CACHE COUNTY – With some reluctance, David L. Erickson has added his name to the list of candidates seeking appointment to replace outgoing Cache County Executive Craig Buttars in an upcoming GOP special election.
“I’d be happy to fill that role (in the county government), but I wouldn’t be doing it for me,” the incumbent county council member explains. “I’ve had a lot of people that I respect and honor reach out to me saying that they would like me to be county executive. So I’m just responding to them, to those people who seem to have confidence in me.
“Do I need the county executive job? Do I want the county executive job? No, I don’t need it and I don’t want it. But I’m happy to do it, because other people are telling me that they know that we can work together to make good things happen here.”
The special election is slated for Saturday, Jan. 30 to allow the Republican Party’s local leaders and precinct officials to select a replacement for Buttars, who has been nominated by Gov. Spencer Cox to serve as commissioner of the Utah Department of Agriculture and Food.
Erickson is a Smithfield resident and a 1986 graduate of Utah State University.
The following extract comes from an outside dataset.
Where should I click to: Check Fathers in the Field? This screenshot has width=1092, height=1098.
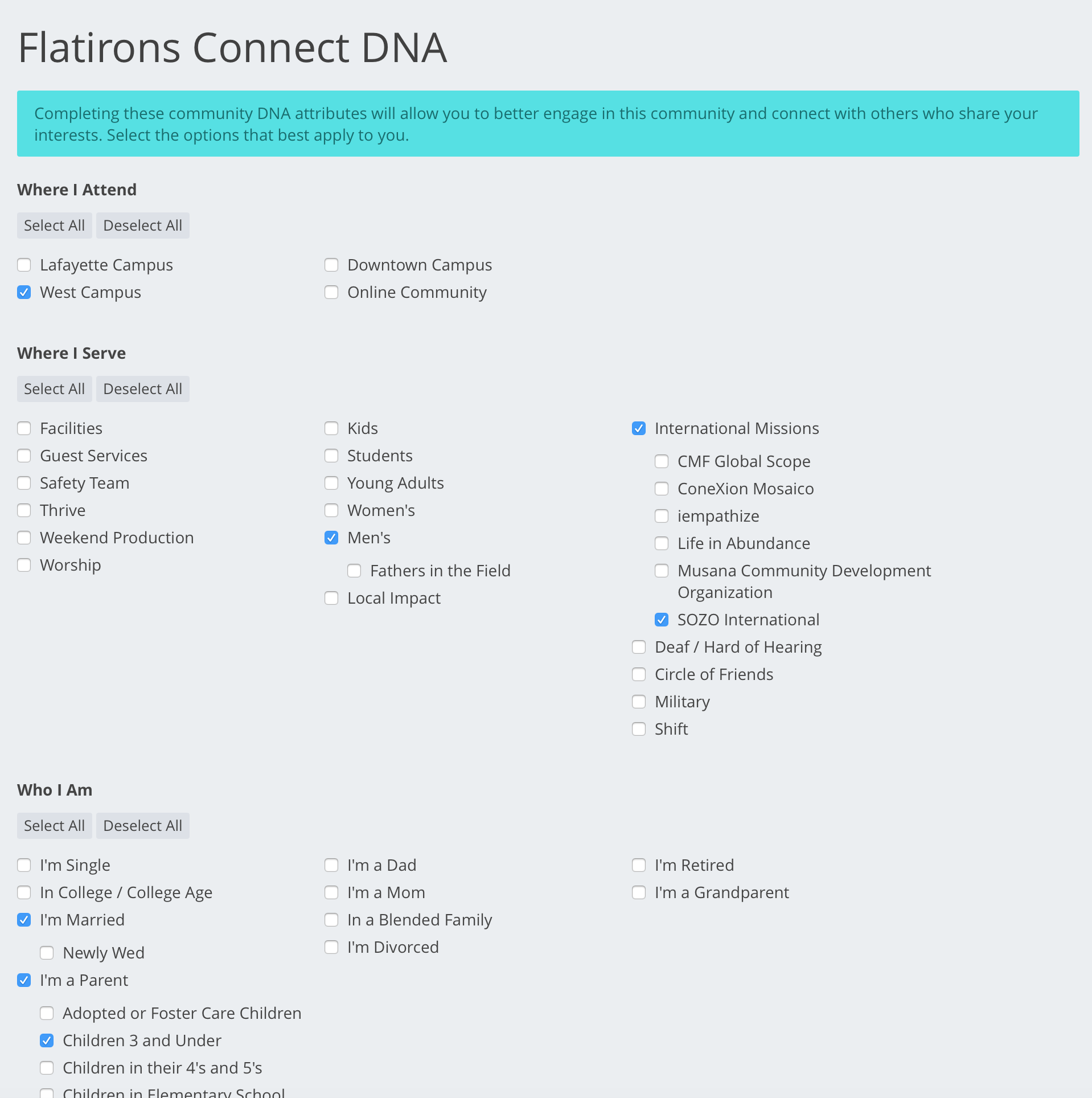354,571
He is a farmer and was an agriculture instructor in the Cache County School District from 1987 to 2020.
He has been a member of the Cache County Council since January of 2015, representing the county’s North District. He was reelected to that seat in 2020.
Erickson was also recently appointed to the Agriculture and Rural Steering Committee of the National Association of Counties.
“It’s crazy,” Erickson says, reflecting on his tenure on the county council, “because I keep getting phone calls from people that I thought that I had made angry. Y’know, because of the way that I bluntly talk about things. But I guess that it turns out that I didn’t make them mad at all.
“Now they tell me that they respect my decisions and believe that I made them for the right reasons. If I become county executive, I hope that people will continue to have that attitude about me.”
The upcoming special election will take place during a GOP County Central Committee meeting at the Cache County Event Center, with usual coronavirus precautions in effect. That gathering will be open to only members of the County Central Committee (precinct chairs, vice-chairs, secretaries and treasurers) and county delegates.
Under state law, local GOP leaders will select a nominee to serve out the remainder of Buttars’ unexpired term as county executive and forward that name to the Cache County Council for approval.
Cache GOP chairman Chris Booth said that the party organization began accepting filing affidavits from perspective candidates to replace Buttars on Tuesday and the filing period will close Friday, Jan. 15.
Under state law, a candidate for a county elected position must be a registered voter and a local resident for one year.
In the case of the upcoming GOP special election for the county executive position, all would-be candidates must be registered Republicans.